Chapter 1.
A large party were assembled in the drawing room of Greendale, Sir John Greendale’s picturesque old mansion house. It was early in September. The men had returned from shooting, and the guests were gathered in the drawing room; in the pleasant half hour of dusk when the lamps have not yet been lighted, though it is already too dark to read. The conversation was general, and from the latest news from India had drifted into the subject of the Italian belief in the Mal Occhio.
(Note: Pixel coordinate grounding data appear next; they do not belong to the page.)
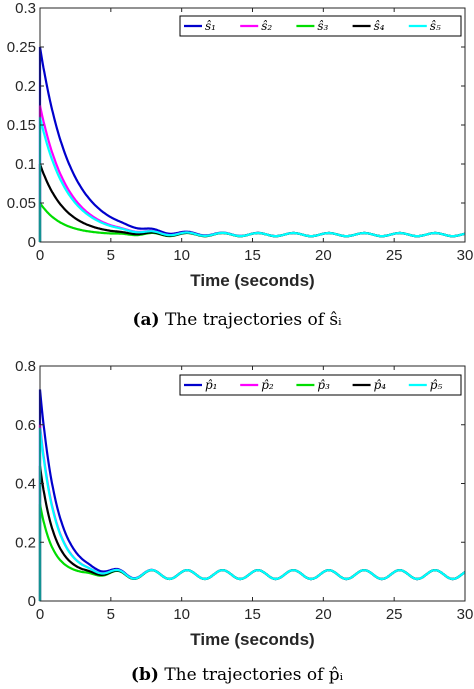 Image resolution: width=474 pixels, height=689 pixels. I want to click on y-tick-label: 0.05, so click(22, 204).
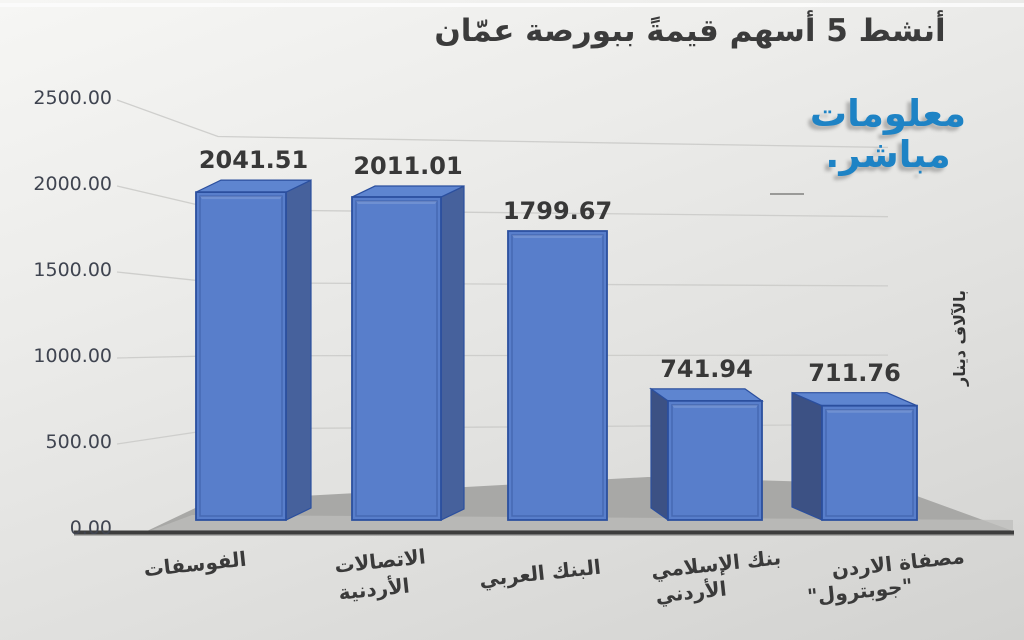 The height and width of the screenshot is (640, 1024). Describe the element at coordinates (90, 528) in the screenshot. I see `y-tick-0: 0.00` at that location.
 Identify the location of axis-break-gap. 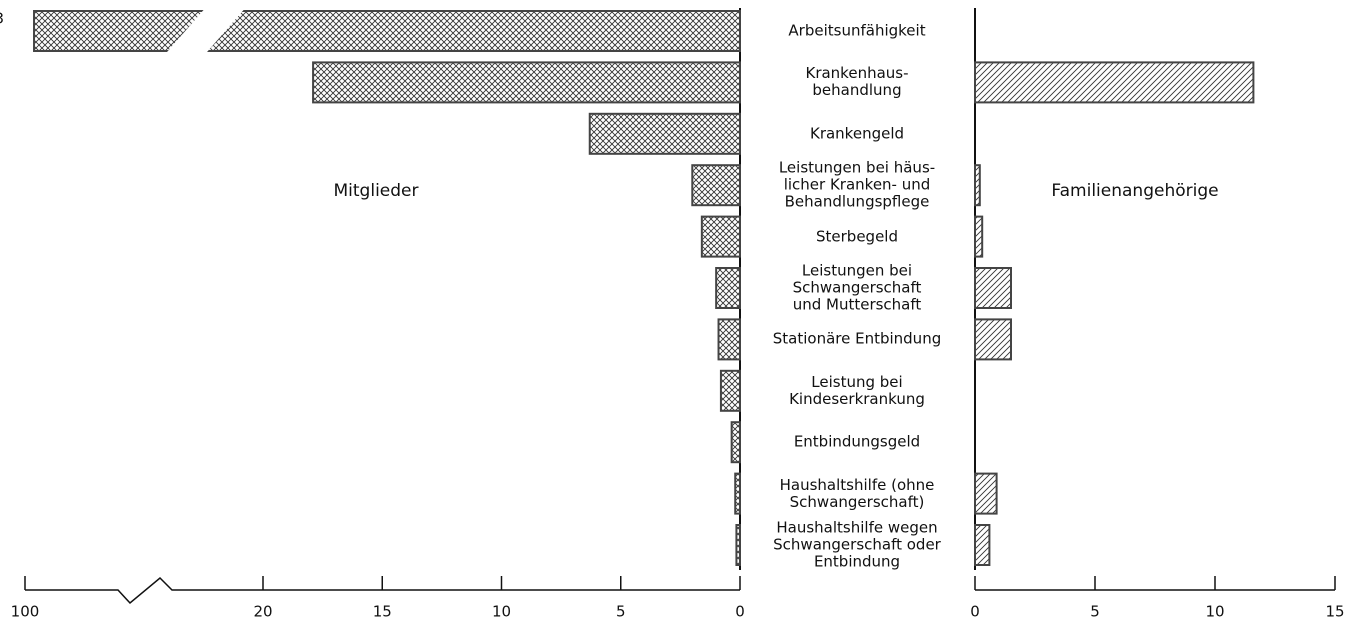
(206, 31).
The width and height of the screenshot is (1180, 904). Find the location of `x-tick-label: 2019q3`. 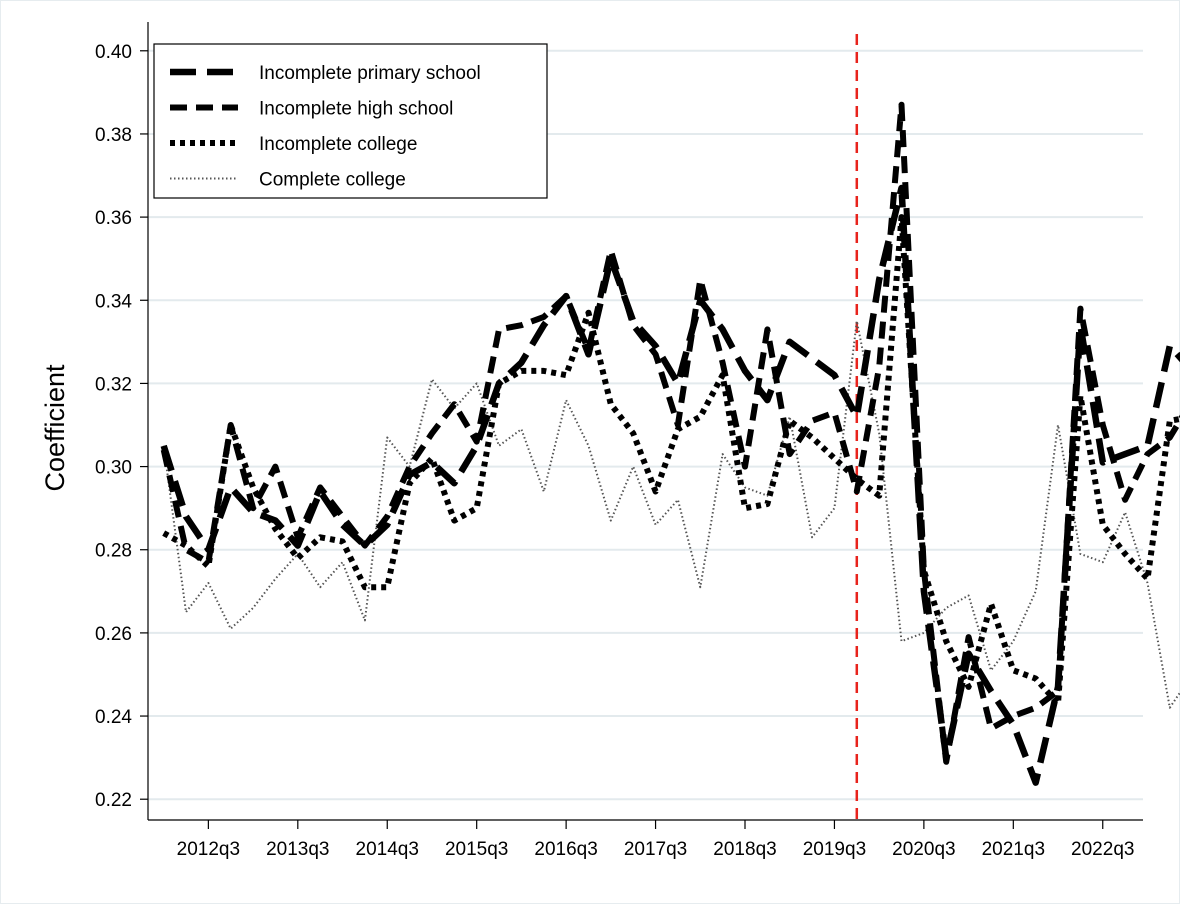

x-tick-label: 2019q3 is located at coordinates (834, 850).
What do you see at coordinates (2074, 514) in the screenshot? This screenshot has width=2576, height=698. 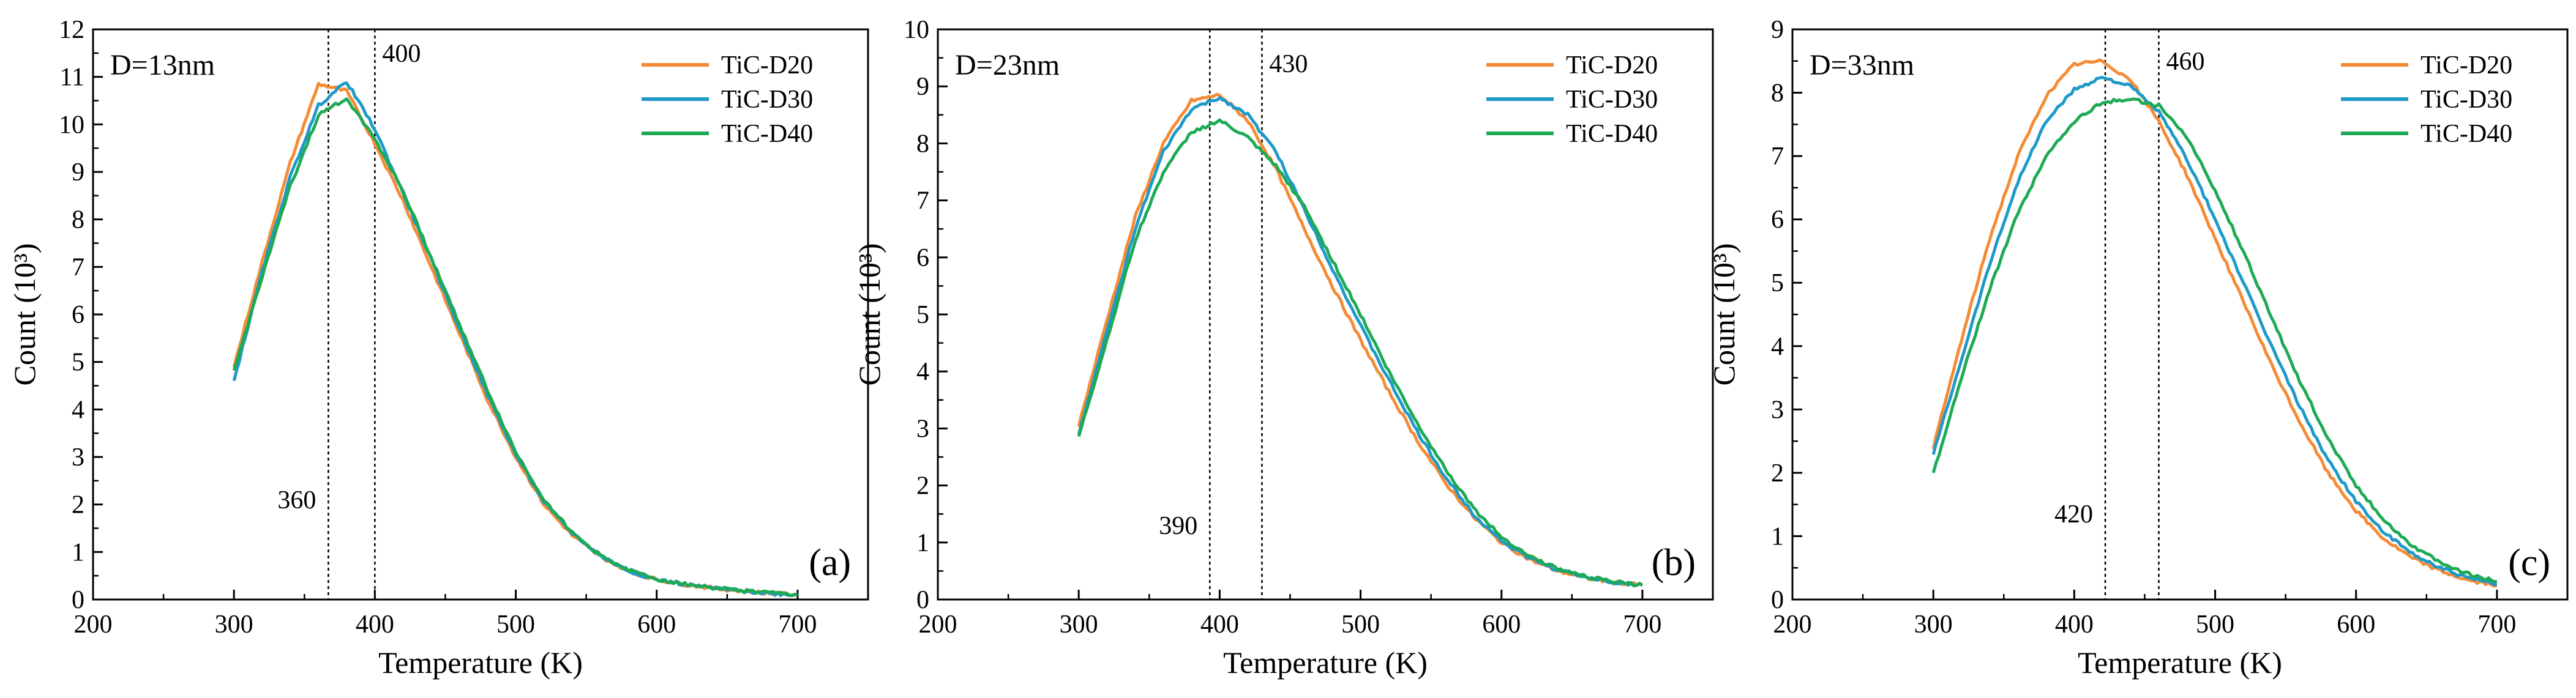 I see `reference-line-label: 420` at bounding box center [2074, 514].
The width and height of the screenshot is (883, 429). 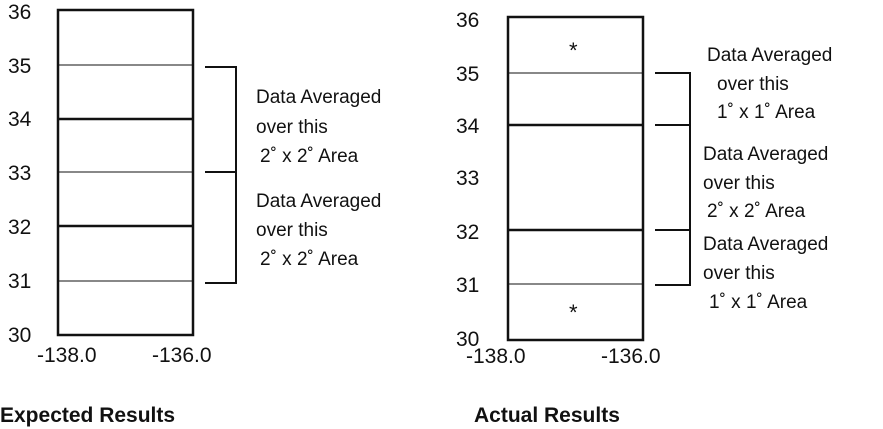 What do you see at coordinates (468, 340) in the screenshot?
I see `actual-ytick-30: 30` at bounding box center [468, 340].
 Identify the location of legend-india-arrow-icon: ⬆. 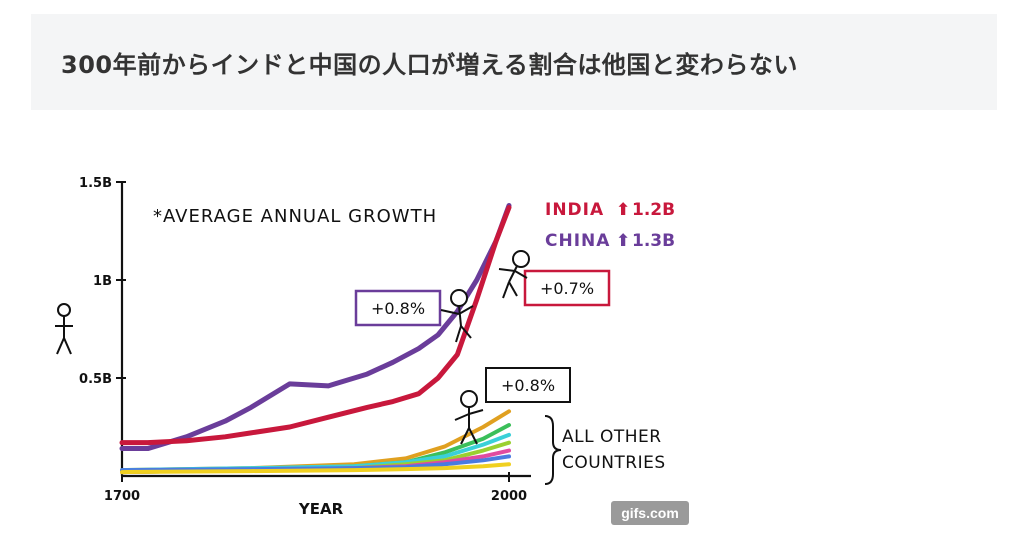
(623, 210).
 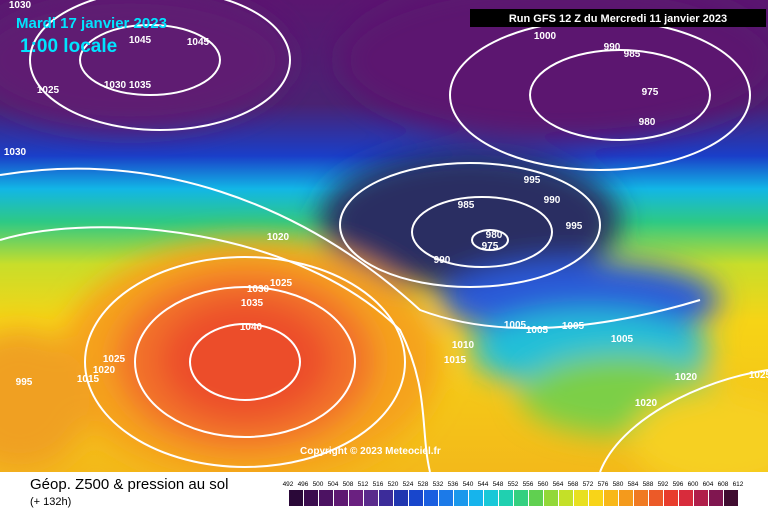 What do you see at coordinates (604, 484) in the screenshot?
I see `colorbar-label: 576` at bounding box center [604, 484].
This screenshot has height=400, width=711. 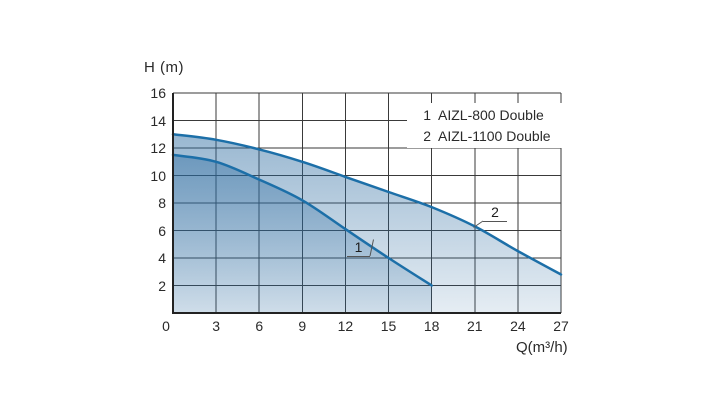 I want to click on y-tick-label: 14, so click(x=158, y=120).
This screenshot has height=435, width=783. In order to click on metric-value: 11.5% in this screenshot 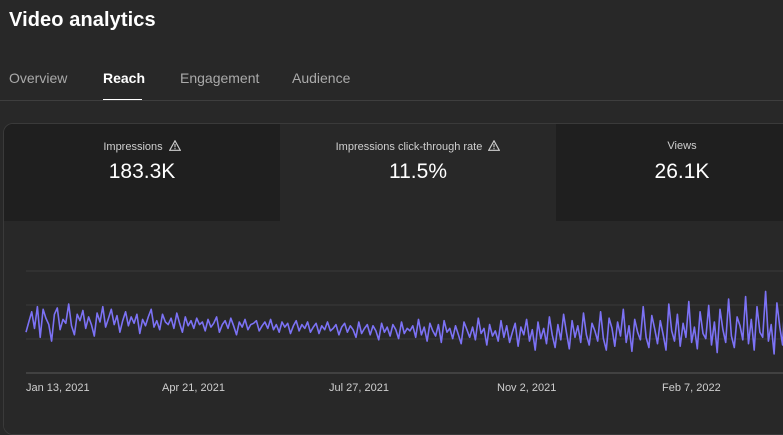, I will do `click(418, 172)`.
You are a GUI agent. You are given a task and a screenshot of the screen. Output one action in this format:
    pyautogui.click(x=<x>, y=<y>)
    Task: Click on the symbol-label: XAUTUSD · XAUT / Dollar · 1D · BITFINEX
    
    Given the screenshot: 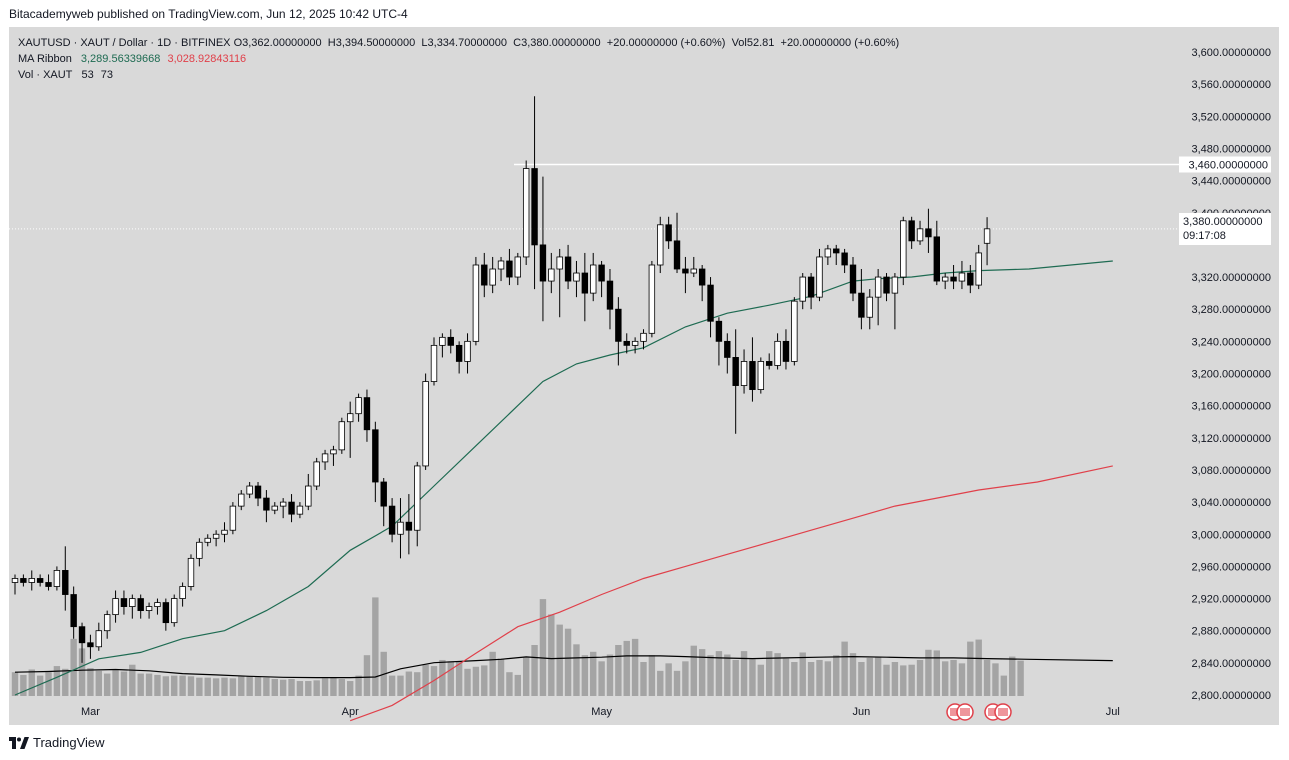 What is the action you would take?
    pyautogui.click(x=124, y=43)
    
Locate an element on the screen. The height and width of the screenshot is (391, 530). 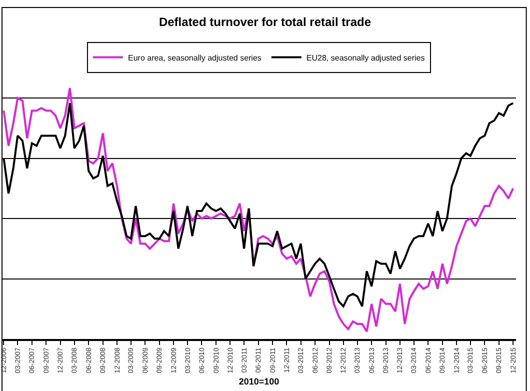
chart-title: Deflated turnover for total retail trade is located at coordinates (265, 22).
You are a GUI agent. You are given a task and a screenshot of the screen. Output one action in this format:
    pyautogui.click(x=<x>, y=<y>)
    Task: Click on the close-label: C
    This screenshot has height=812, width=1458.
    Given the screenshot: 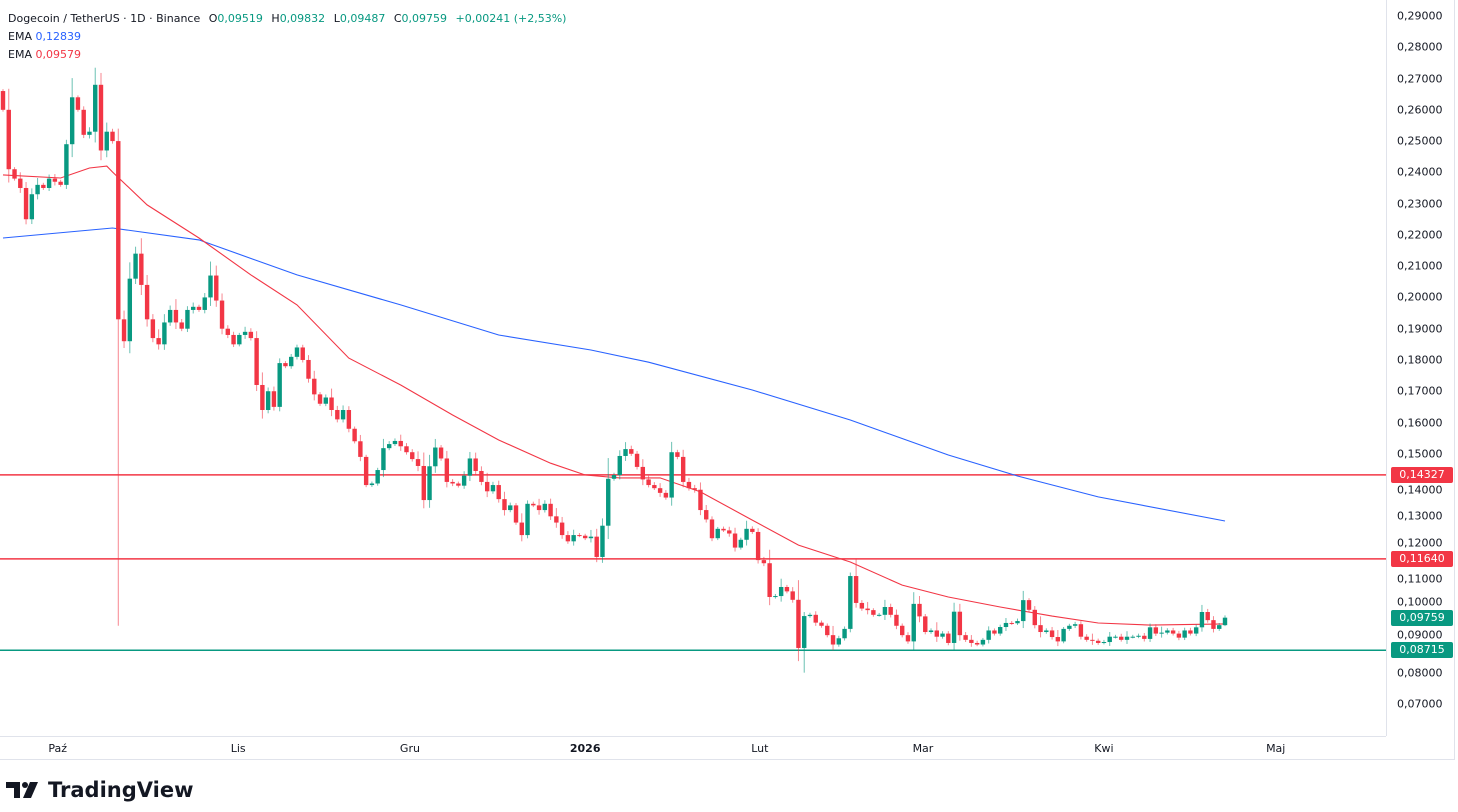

“Do you believe in it, Captain Mallett?” asked Bertha, Sir John’s only child, a girl of sixteen; who was nestled in an easy chair next to that in which the man she addressed was sitting.
“I don’t know, Bertha.”
He had known her from childhood, and she had not yet reached an age when the formal “Miss Greendale” was incumbent upon her acquaintances.
“I do not believe in the Italian superstition to anything like the extent they carry it. I don’t think I should believe it at all if it were not that one man has always been unlucky to me.”
“How unlucky, Captain Mallett?”
“Well, I don’t know that unlucky is the proper word, but he has always stood between me and success; at least, he always did, for it is some years since our paths have crossed.”
“Tell me about it.”
“Well, I have no objection, but there is not a great deal to tell.
“I was at school with—I won’t mention his name. We were about the same age. He was a bully. I interfered with him, we had a fight, and I scored my first and only success over him. It was a very tough fight—by far the toughest I ever had. I was stronger than he, but he was the more active. I fancied that it would not be very difficult to thrash him, but found that I had made a great mistake. It was a long fight, and it was only because I was in better condition that I won at last.
“Well, you know when boys fight at school, in most cases they become better friends afterwards; but it was not so here. He refused to shake hands with me, and muttered something about its being his turn next time. Till then he had not been considered a first-rate hand at anything; he was one of those fellows who saunter through school, get up just enough lessons to rub along comfortably, never take any prominent part in games, but have a little set of their own, and hold themselves aloof from school in general.
“Once or twice when we had played cricket he had done so excellently that it was a grievance that he would not play regularly, and there was a sort of general idea that if he chose he could do most things well. After that fight he changed altogether. He took to cricket in downright earnest, and was soon acknowledged to be the best bat and best bowler in the school. Before that it had been regarded as certain that when the captain left I should be elected, but when the time came he got a majority of votes. I should not have minded that, for I recognised that he was a better player than I, but I fancied that he had not done it fairly, for many fellows whom I regarded as certain to support me turned round at the last moment.